In the review by Park et al., they noted that of 36 patients with secondary syphilitic disease more than 90% received treatment with penicillin (see Table 1). The median duration of therapy was 3 weeks. Antibiotic regimens most often prescribed were intramuscular benzathine penicillin G 2.4 mU weekly for 2 to 4 weeks, intravenous aqueous penicillin G 12–24 mU daily for 2 to 6 weeks, and intramuscular procaine penicillin G 0.6–1.2 mU daily for 10 days. In terms of outcome, 33 (92%) of patients had uneventful improvement solely with antibiotic therapy [4].

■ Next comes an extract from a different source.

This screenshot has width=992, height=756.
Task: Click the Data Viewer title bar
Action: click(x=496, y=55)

The conundrum arises for those patients who are intolerant of penicillin or are allergic. Alternative therapies include doxycycline and azithromycin. Boix et al. are the only authors thus far who have used a regimen devoid of penicillin to treat syphilis osteitis [27]. In that particular case, the patient had a history of Stevens-Johnson syndrome induced by oral amoxicillin. As such, a regimen consisting of oral doxycycline 100 mg twice daily for 16 weeks with the addition of oral azithromycin 1 gram daily for the first 10 weeks was employed. Follow-up bone scan showed resolution of all foci of increased uptake and repeat serology 6 months later showed more than fourfold decline in RPR titers. Because of the penicillin allergy and a history of poor follow-up, we elected to treat our patient with oral doxycycline for 6 weeks.

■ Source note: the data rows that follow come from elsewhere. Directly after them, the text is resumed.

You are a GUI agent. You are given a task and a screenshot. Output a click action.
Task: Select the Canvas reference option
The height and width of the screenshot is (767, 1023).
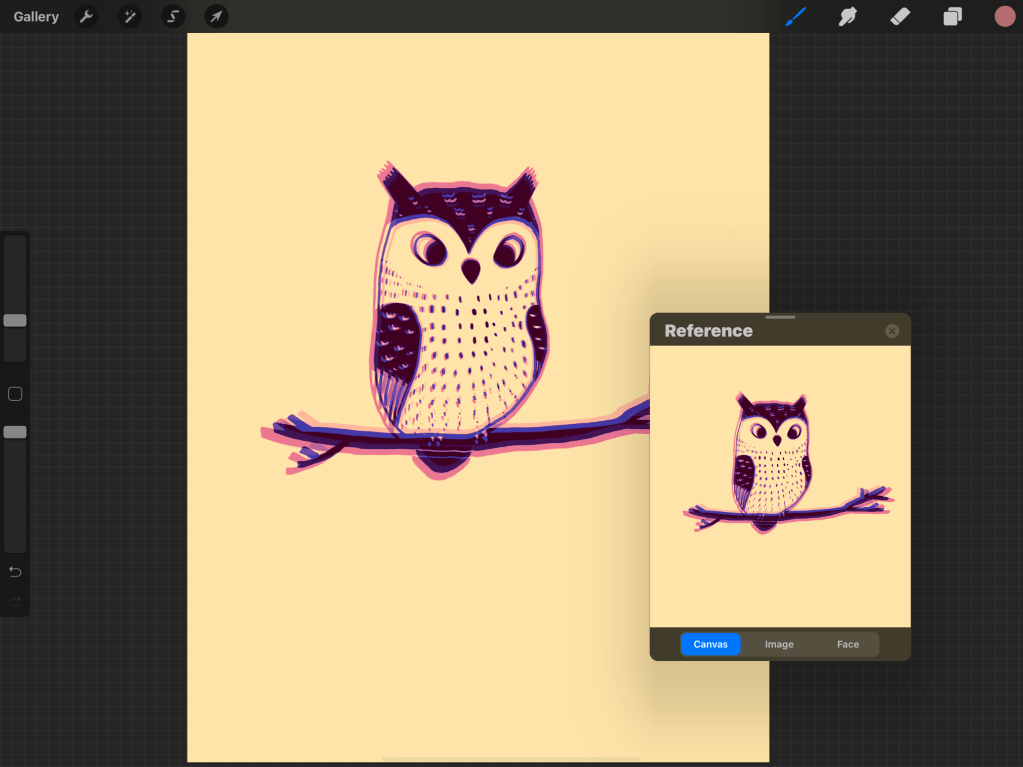710,645
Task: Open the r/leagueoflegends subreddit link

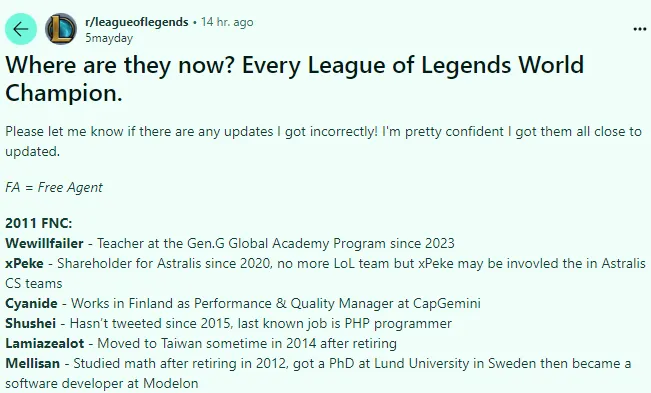Action: [x=137, y=22]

Rapid symptomatic relief is common following therapy; however osseous lesions can persist for up to seven to eleven months [18, 28]. Nonetheless, reports have cited that once appropriate therapy is completed, radiographic resolution of the boney lesions can be expected [6, 19]. Park et al. described a review of 10 patients who had follow-up bone scintigraphy performed between 1 and 11 months after treatment completion. Eight patients had complete or partial resolution of bone lesions, while 2 patients had unaltered imaging [4]. Our patient did not return for follow-up serology and imaging.

It is recommended that for HIV patients coinfected with syphilis nontreponemal titers (RPR) be repeated at 3, 6, 9, 12, and 24 months after completion of treatment [29]. A fourfold decrease by 6 to 12 months is considered an appropriate response [30]. Retreatment should be considered in the following scenarios: (a) objective clinical features of persistent or recurrent syphilis or (b) persistent or increasing nontreponemal titers [29]. Additionally, all probable or confirmed cases of early syphilis and all reactive nontreponemal laboratory test results should be reported to the local health department within one working day by public and private providers and laboratories [30].

4. Closing Remarks

In the preantibiotic era, the protean manifestations of syphilis were well described, including uncommon clinical features such as bone involvement in early disease [31]. However, following the advent of penicillin therapy, these exceptional presentations have become a rarity. With the ever growing HIV burden, there seems to be reemergence of these esoteric manifestations. In fact, over the past years, more than two-thirds of the cases of syphilitic bone disease were described among HIV patients [29].

Our patient presented with both syphilitic osteitis and severe cutaneous manifestations of “malignant” syphilis and was treated with doxycycline because of a penicillin allergy. This case highlights that, for those patients with a significant penicillin allergy or intolerance, alternate regimens consisting of doxycycline with/without azithromycin for an extended course can be considered.

Competing Interests

The authors declare that there are no competing interests in publishing this paper.